# TRY IT:
Please, in the data that follows, copy exactly the lines from the line with "Click the 143.35300 price label on right axis" through the last one, both included. Do not include pictures.

[[ EXERCISE DATA, beginning ]]

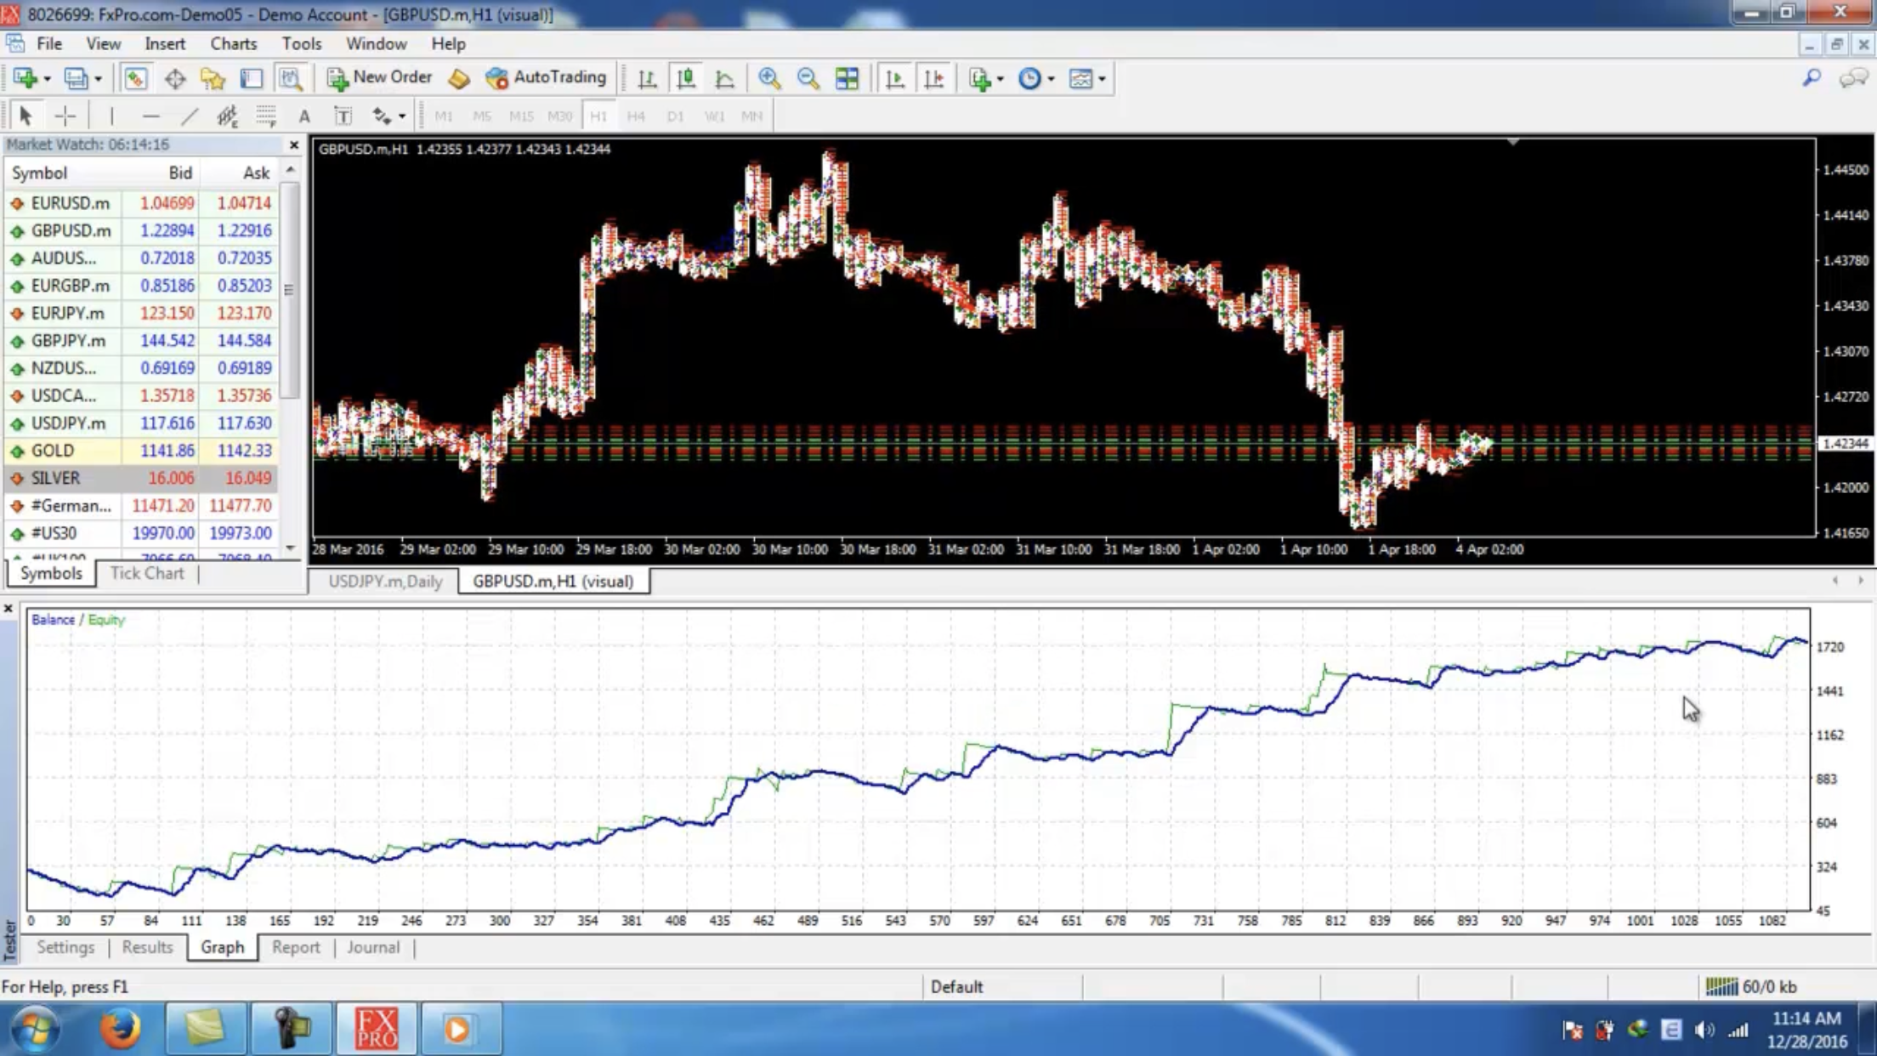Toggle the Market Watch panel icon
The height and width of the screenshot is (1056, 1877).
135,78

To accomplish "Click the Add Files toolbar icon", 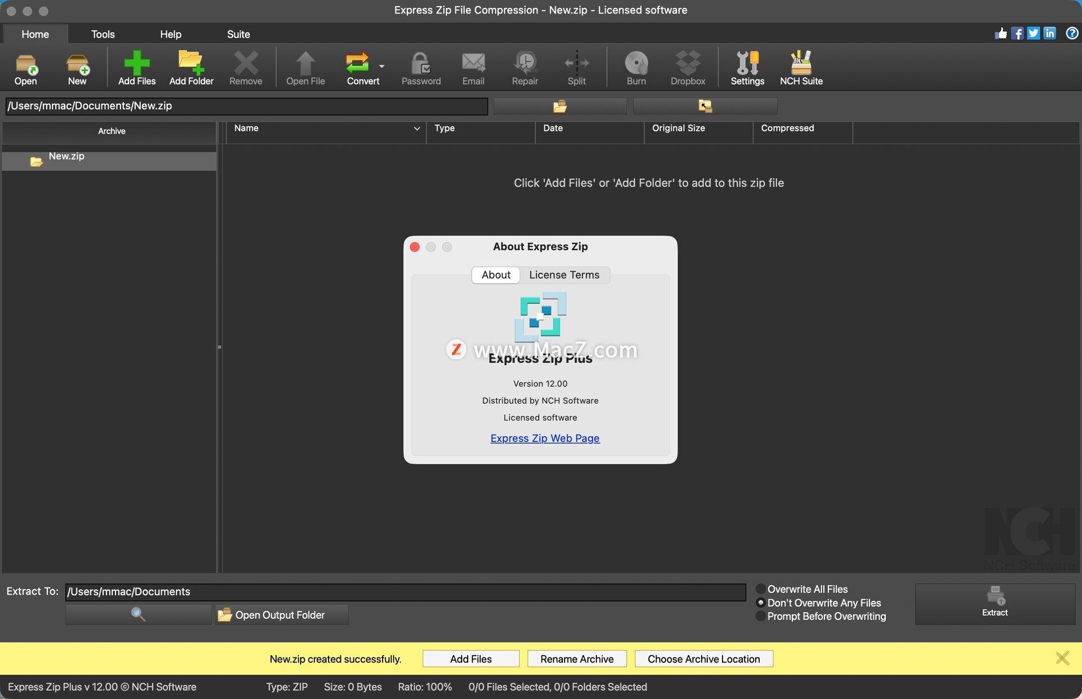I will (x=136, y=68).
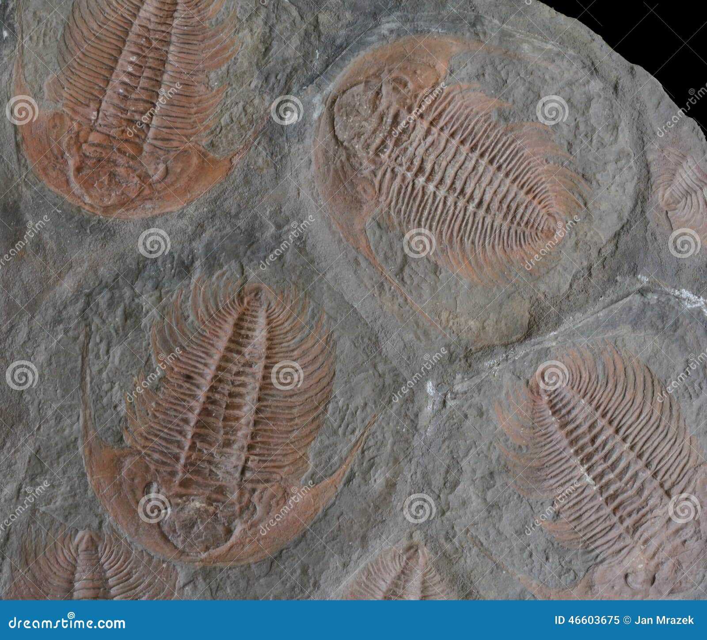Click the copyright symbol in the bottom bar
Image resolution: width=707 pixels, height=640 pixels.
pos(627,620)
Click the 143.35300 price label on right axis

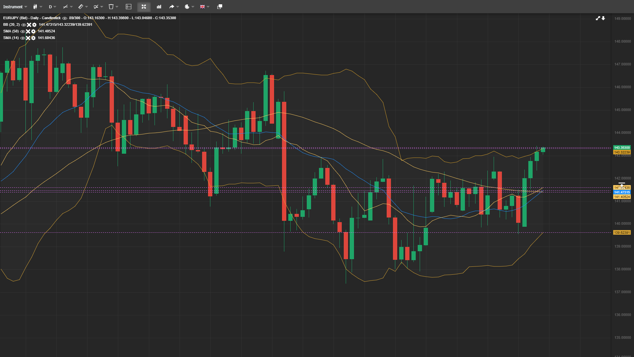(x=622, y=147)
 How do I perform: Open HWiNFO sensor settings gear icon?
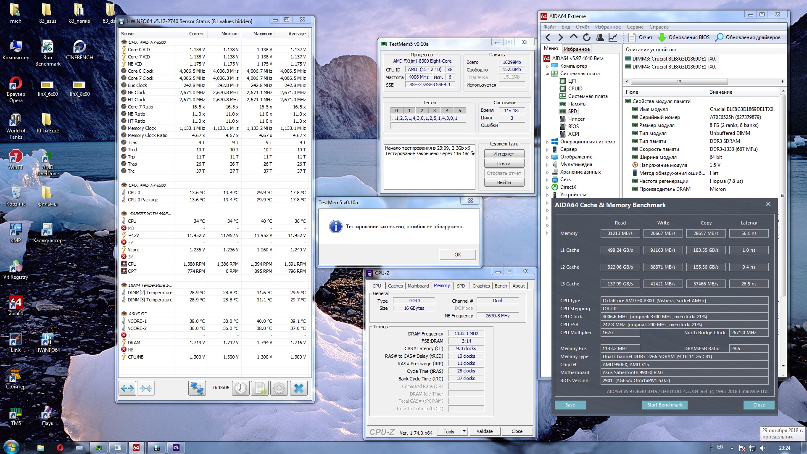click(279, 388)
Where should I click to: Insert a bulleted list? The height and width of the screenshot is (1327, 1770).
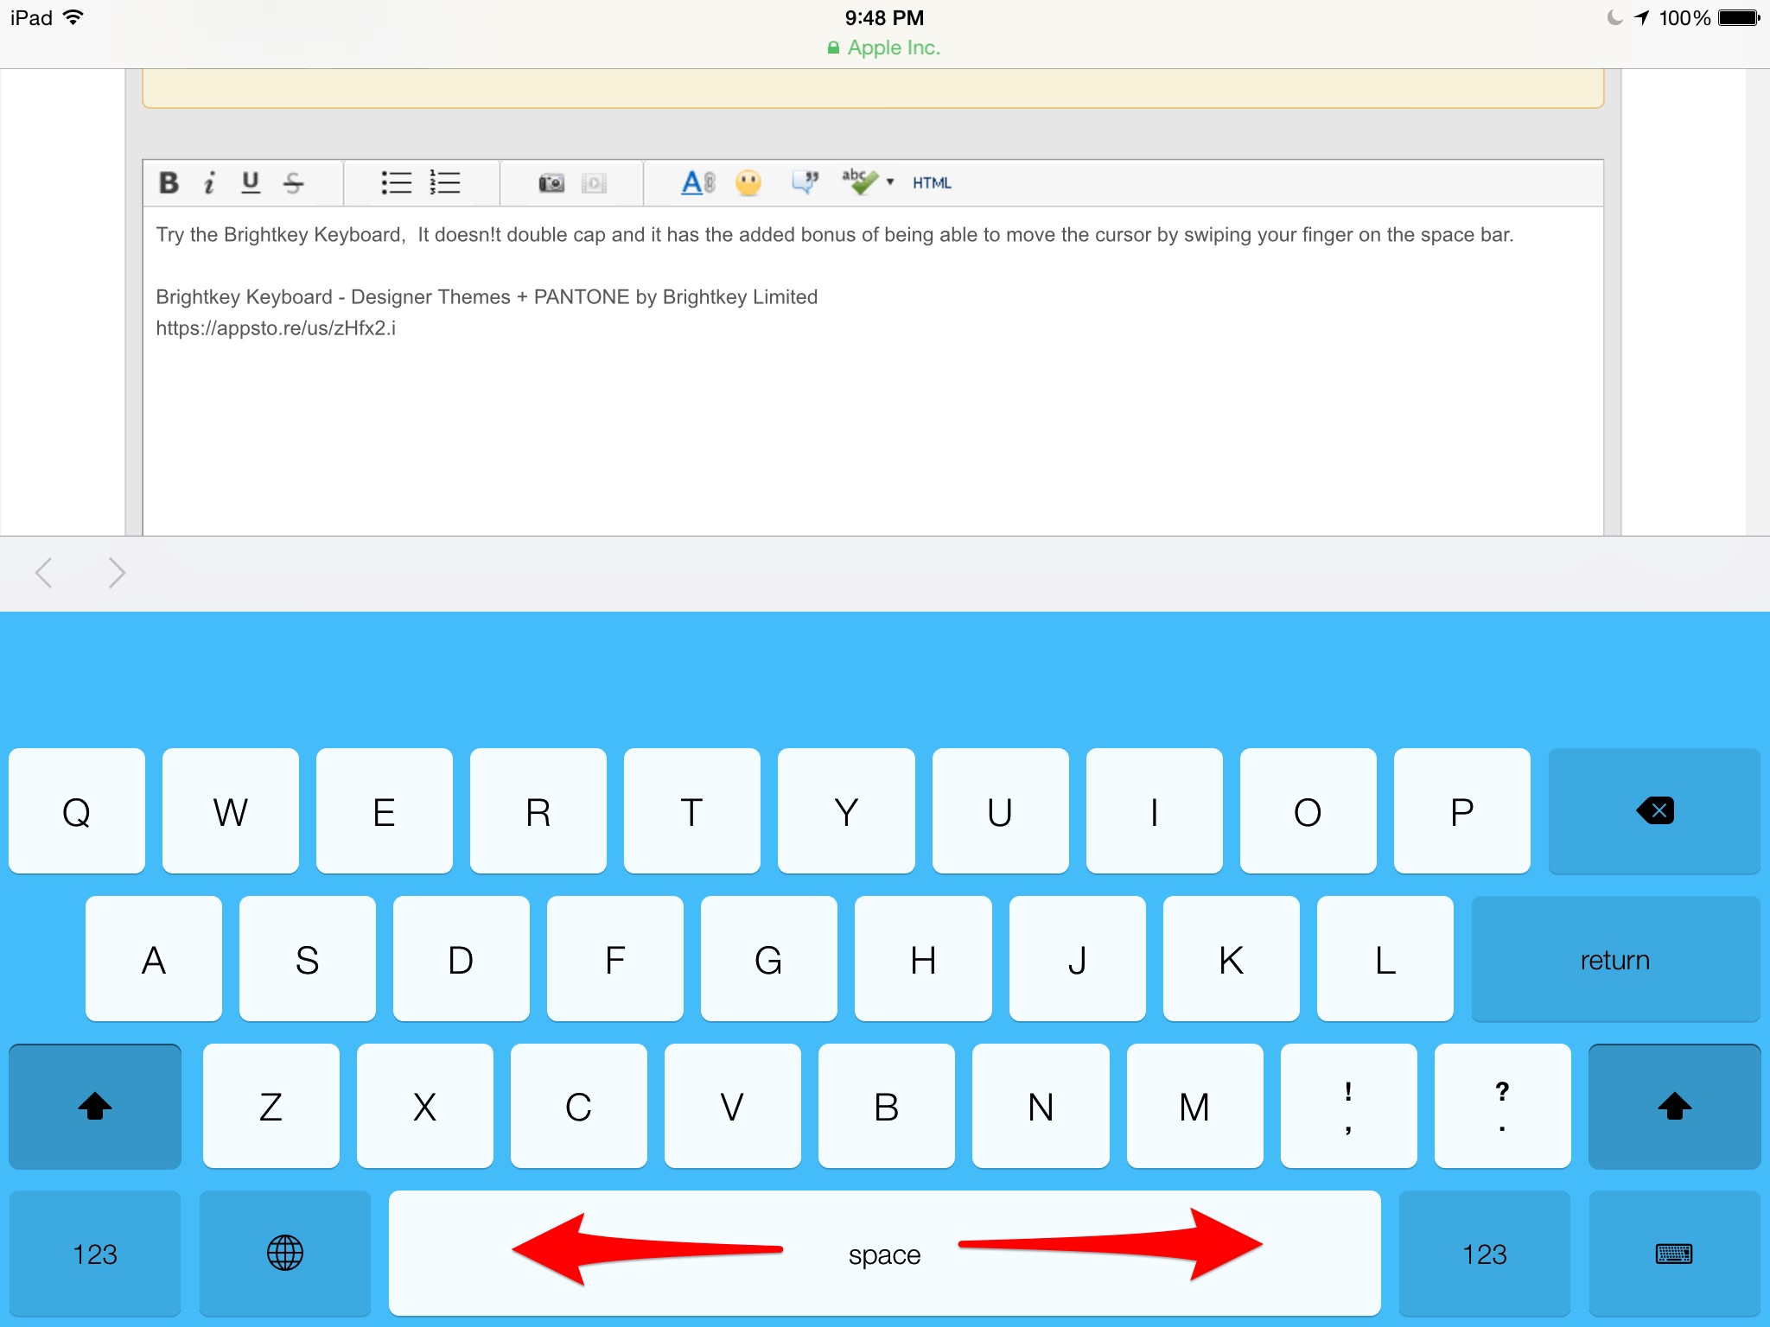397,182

[[ EXERCISE DATA, end ]]

# SOLUTION:
Click the 143.35300 price label on right axis

(x=622, y=147)
 How do I perform: Open HWiNFO sensor settings gear icon?
click(279, 388)
Where should I click to: Insert a bulleted list? The height and width of the screenshot is (1327, 1770).
397,182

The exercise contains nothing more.